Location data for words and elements
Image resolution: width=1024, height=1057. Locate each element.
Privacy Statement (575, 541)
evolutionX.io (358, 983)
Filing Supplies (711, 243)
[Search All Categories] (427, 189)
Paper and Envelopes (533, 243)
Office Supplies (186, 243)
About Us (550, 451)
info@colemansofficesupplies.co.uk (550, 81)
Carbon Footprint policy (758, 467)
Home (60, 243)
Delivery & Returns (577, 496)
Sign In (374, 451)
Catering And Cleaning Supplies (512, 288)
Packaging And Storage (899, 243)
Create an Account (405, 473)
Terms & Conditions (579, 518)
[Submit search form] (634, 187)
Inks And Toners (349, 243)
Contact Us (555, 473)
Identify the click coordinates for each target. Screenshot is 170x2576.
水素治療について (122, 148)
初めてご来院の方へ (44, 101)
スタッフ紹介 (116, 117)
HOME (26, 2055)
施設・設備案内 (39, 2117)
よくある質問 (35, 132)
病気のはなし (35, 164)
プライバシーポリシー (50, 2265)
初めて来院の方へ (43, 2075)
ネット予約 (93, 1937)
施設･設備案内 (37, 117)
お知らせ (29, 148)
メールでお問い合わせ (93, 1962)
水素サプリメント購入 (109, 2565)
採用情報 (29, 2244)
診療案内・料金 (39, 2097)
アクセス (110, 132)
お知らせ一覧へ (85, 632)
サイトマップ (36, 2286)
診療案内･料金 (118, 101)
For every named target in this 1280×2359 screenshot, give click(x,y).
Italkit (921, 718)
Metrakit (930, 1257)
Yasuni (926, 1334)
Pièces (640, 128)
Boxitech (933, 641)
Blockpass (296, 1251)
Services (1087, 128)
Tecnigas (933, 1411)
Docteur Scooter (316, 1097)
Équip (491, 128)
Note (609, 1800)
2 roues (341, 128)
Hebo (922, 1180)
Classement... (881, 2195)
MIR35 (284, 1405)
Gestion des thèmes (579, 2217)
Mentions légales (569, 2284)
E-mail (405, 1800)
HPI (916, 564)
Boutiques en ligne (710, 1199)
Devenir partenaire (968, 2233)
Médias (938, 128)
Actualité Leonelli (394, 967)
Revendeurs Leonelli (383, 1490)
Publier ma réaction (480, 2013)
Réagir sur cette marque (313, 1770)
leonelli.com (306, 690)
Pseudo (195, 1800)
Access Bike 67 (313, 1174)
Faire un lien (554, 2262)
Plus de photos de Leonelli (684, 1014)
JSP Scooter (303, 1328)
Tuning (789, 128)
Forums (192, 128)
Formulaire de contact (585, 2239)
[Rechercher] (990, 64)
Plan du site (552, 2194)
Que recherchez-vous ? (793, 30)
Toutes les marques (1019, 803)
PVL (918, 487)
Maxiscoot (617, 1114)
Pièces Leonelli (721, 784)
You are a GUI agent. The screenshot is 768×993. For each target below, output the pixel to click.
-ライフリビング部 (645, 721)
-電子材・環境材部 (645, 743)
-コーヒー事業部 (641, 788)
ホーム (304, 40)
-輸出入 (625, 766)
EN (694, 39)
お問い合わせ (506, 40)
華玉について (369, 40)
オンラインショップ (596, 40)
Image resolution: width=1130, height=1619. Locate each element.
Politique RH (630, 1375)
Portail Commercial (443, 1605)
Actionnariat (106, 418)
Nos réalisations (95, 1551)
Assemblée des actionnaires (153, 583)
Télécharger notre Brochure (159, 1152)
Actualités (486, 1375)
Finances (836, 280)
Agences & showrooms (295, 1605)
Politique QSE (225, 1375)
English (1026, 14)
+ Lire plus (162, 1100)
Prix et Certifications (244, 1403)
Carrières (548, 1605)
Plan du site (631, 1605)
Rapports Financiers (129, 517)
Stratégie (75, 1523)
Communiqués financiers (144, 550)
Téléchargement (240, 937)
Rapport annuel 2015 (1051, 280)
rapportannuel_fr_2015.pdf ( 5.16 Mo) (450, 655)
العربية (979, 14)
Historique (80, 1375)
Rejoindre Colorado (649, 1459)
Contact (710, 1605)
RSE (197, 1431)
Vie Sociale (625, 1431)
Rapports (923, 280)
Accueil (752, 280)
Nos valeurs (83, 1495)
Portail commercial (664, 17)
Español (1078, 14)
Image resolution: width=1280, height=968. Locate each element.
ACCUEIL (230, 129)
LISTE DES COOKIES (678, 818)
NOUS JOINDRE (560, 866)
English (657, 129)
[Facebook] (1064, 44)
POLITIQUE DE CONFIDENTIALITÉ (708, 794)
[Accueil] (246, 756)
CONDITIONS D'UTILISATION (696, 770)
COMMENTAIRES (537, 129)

§ Written exercise: Render the lines above as a numbered list, leaving out any blank lines.

§ Response to the task:
1. Image resolution: width=1024, height=1057. Locate each element.
2. Privacy Statement (575, 541)
3. evolutionX.io (358, 983)
4. Filing Supplies (711, 243)
5. [Search All Categories] (427, 189)
6. Paper and Envelopes (533, 243)
7. Office Supplies (186, 243)
8. About Us (550, 451)
9. info@colemansofficesupplies.co.uk (550, 81)
10. Carbon Footprint policy (758, 467)
11. Home (60, 243)
12. Delivery & Returns (577, 496)
13. Sign In (374, 451)
14. Catering And Cleaning Supplies (512, 288)
15. Packaging And Storage (899, 243)
16. Create an Account (405, 473)
17. Terms & Conditions (579, 518)
18. [Submit search form] (634, 187)
19. Inks And Toners (349, 243)
20. Contact Us (555, 473)
21. Identify the click coordinates for each target. Screenshot is 170x2576.
22. 水素治療について (122, 148)
23. 初めてご来院の方へ (44, 101)
24. スタッフ紹介 (116, 117)
25. HOME (26, 2055)
26. 施設・設備案内 (39, 2117)
27. よくある質問 (35, 132)
28. 病気のはなし (35, 164)
29. プライバシーポリシー (50, 2265)
30. 初めて来院の方へ (43, 2075)
31. ネット予約 (93, 1937)
32. 施設･設備案内 (37, 117)
33. お知らせ (29, 148)
34. メールでお問い合わせ (93, 1962)
35. 水素サプリメント購入 (109, 2565)
36. 採用情報 (29, 2244)
37. 診療案内・料金 (39, 2097)
38. アクセス (110, 132)
39. お知らせ一覧へ (85, 632)
40. サイトマップ (36, 2286)
41. 診療案内･料金 (118, 101)
42. For every named target in this 1280×2359 screenshot, give click(x,y).
43. Italkit (921, 718)
44. Metrakit (930, 1257)
45. Yasuni (926, 1334)
46. Pièces (640, 128)
47. Boxitech (933, 641)
48. Blockpass (296, 1251)
49. Services (1087, 128)
50. Tecnigas (933, 1411)
51. Docteur Scooter (316, 1097)
52. Équip (491, 128)
53. Note (609, 1800)
54. 2 roues (341, 128)
55. Hebo (922, 1180)
56. Classement... (881, 2195)
57. MIR35 (284, 1405)
58. Gestion des thèmes (579, 2217)
59. Mentions légales (569, 2284)
60. E-mail (405, 1800)
61. HPI (916, 564)
62. Boutiques en ligne (710, 1199)
63. Devenir partenaire (968, 2233)
64. Médias (938, 128)
65. Actualité Leonelli (394, 967)
66. Revendeurs Leonelli (383, 1490)
67. Publier ma réaction (480, 2013)
68. Réagir sur cette marque (313, 1770)
69. leonelli.com (306, 690)
70. Pseudo (195, 1800)
71. Access Bike 67 (313, 1174)
72. Faire un lien (554, 2262)
73. Plus de photos de Leonelli (684, 1014)
74. JSP Scooter (303, 1328)
75. Tuning (789, 128)
76. Forums (192, 128)
77. Formulaire de contact (585, 2239)
78. [Rechercher] (990, 64)
79. Plan du site (552, 2194)
80. Que recherchez-vous ? (793, 30)
81. Toutes les marques (1019, 803)
82. PVL (918, 487)
83. Maxiscoot (617, 1114)
84. Pièces Leonelli (721, 784)
85. You are a GUI agent. The screenshot is 768×993. For each target below, output the pixel to click.
86. -ライフリビング部 (645, 721)
87. -電子材・環境材部 (645, 743)
88. -コーヒー事業部 (641, 788)
89. ホーム (304, 40)
90. -輸出入 (625, 766)
91. EN (694, 39)
92. お問い合わせ (506, 40)
93. 華玉について (369, 40)
94. オンラインショップ (596, 40)
95. Image resolution: width=1130, height=1619. Locate each element.
96. Politique RH (630, 1375)
97. Portail Commercial (443, 1605)
98. Actionnariat (106, 418)
99. Nos réalisations (95, 1551)
100. Assemblée des actionnaires (153, 583)
101. Télécharger notre Brochure (159, 1152)
102. Actualités (486, 1375)
103. Finances (836, 280)
104. Agences & showrooms (295, 1605)
105. Politique QSE (225, 1375)
106. English (1026, 14)
107. + Lire plus (162, 1100)
108. Prix et Certifications (244, 1403)
109. Carrières (548, 1605)
110. Plan du site (631, 1605)
111. Rapports Financiers (129, 517)
112. Stratégie (75, 1523)
113. Communiqués financiers (144, 550)
114. Téléchargement (240, 937)
115. Rapport annuel 2015 (1051, 280)
116. rapportannuel_fr_2015.pdf ( 5.16 Mo) (450, 655)
117. العربية (979, 14)
118. Historique (80, 1375)
119. Rejoindre Colorado (649, 1459)
120. Contact (710, 1605)
121. RSE (197, 1431)
122. Vie Sociale (625, 1431)
123. Rapports (923, 280)
124. Accueil (752, 280)
125. Nos valeurs (83, 1495)
126. Portail commercial (664, 17)
127. Español (1078, 14)
128. Image resolution: width=1280, height=968. Locate each element.
129. ACCUEIL (230, 129)
130. LISTE DES COOKIES (678, 818)
131. NOUS JOINDRE (560, 866)
132. English (657, 129)
133. [Facebook] (1064, 44)
134. POLITIQUE DE CONFIDENTIALITÉ (708, 794)
135. [Accueil] (246, 756)
136. CONDITIONS D'UTILISATION (696, 770)
137. COMMENTAIRES (537, 129)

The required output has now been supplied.